» Passage provided:
[Start of Attachment]

On July 4, 2021, Williams and Hendricks were dispatched to an unconscious person. When they located the victim and a bystander that had initiated CPR, firefighters assumed care for the patient. The patient was pulseless and struggling to breathe. After two defibrillation shocks, the patient began moving, breathing and speaking.

Williams and Hendricks’ quick actions meant the difference between life and death for the patient.

Later that same month on July 16, 2021, Officers Shelnutt and Bates responded to a call for a motorcycle accident with injuries.

The driver had lost control of the motorcycle, left the roadway and struck a house. The driver was found unresponsive, without a pulse and not breathing. Shelnutt and Bates immediately began CPR and shortly afterwards the victim began to breathe on his own.

The driver not only survived, but recently visited the LaGrange Police Department to meet Shelnutt and Bates, who saved his life.

Bronze Medal of Valor

Firefighter/EMT Patrick Smith, Firefighter/AEMT Justin Lewis, Firefighter/AEMT Eric Rogers, Firefighter/EMT Michael Hall, Lt. Alan Waldroup, and Sgt. Chase Freeman were given the Bronze Medal of Valor.

On Oct. 5, 2021, the crew was called to the scene of a vehicle accident, and they soon realized the car had been riddled with bullet holes and the pregnant driver was unresponsive. Using the jaws of life, the driver was removed from the vehicle, and she was confirmed to have been shot multiple times.

The fire department personnel stayed on the scene until the patient was transported to the hospital.

Though the victim later succumbed to the gunshot wounds, the crew was given the award for their dedication and response in a time of crisis.

[End of Attachment]

» Stored items:
[Start of Attachment]

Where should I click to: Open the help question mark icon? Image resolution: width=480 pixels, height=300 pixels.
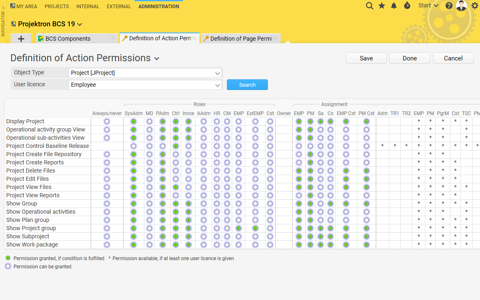tap(448, 6)
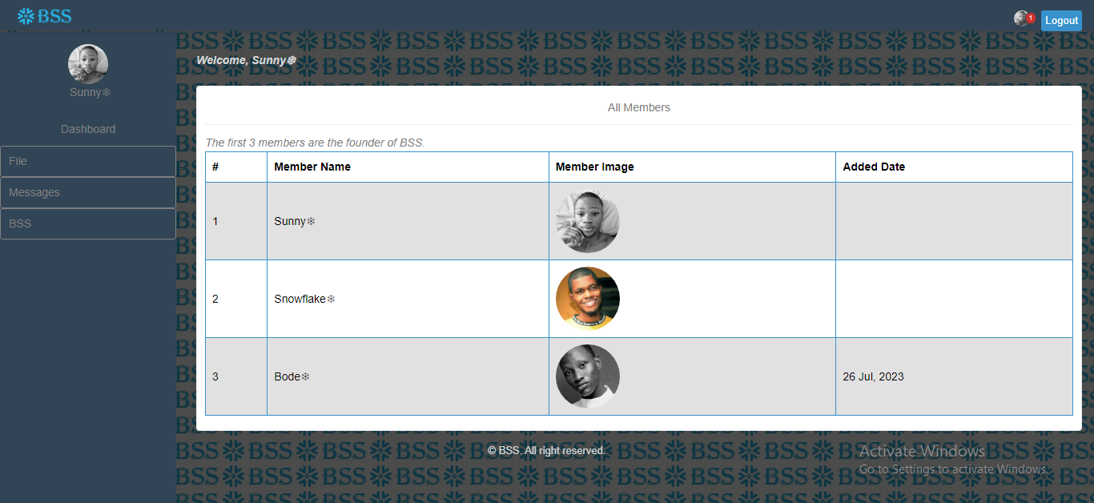
Task: Click the Sunny username under sidebar avatar
Action: (90, 92)
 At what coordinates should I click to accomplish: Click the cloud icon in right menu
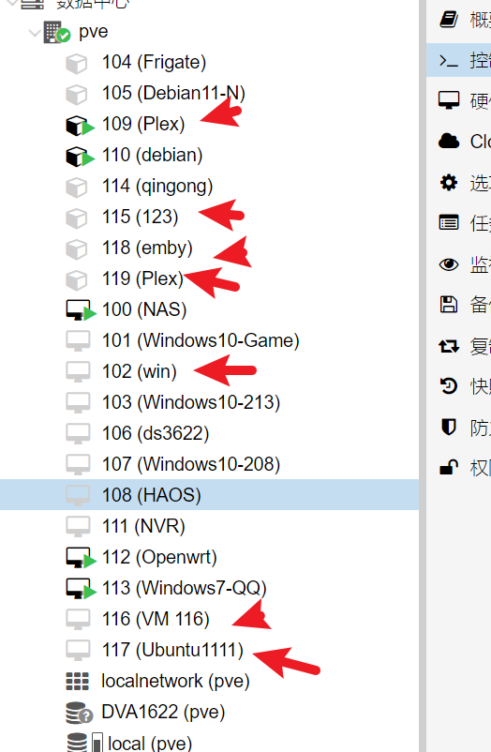tap(449, 142)
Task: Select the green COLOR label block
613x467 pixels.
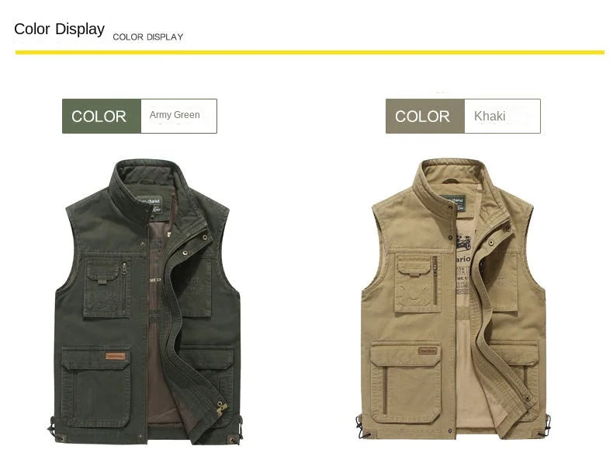Action: click(x=102, y=117)
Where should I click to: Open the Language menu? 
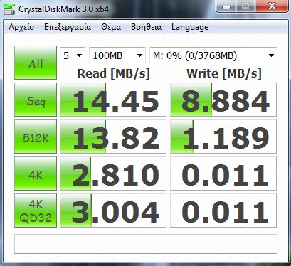click(x=190, y=27)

[End of Attachment]

» Required action 1: According to the passage on the emergency responses, on what date did Officers Shelnutt and Bates respond to the motorcycle accident?
» Required action 2: Using the passage on the emergency responses, explain why the crew received the Bronze Medal of Valor even though the victim did not survive.
» Required action 3: Reproduce the passage on the emergency responses from "On July 4, 2021, Williams" to "death for the patient.".

» Result 1: July 16, 2021.

» Result 2: The crew received the award for their dedication and response in a time of crisis. They removed the shot driver from the vehicle with the jaws of life and stayed on the scene until she was transported to the hospital.

» Result 3:
On July 4, 2021, Williams and Hendricks were dispatched to an unconscious person. When they located the victim and a bystander that had initiated CPR, firefighters assumed care for the patient. The patient was pulseless and struggling to breathe. After two defibrillation shocks, the patient began moving, breathing and speaking.

Williams and Hendricks’ quick actions meant the difference between life and death for the patient.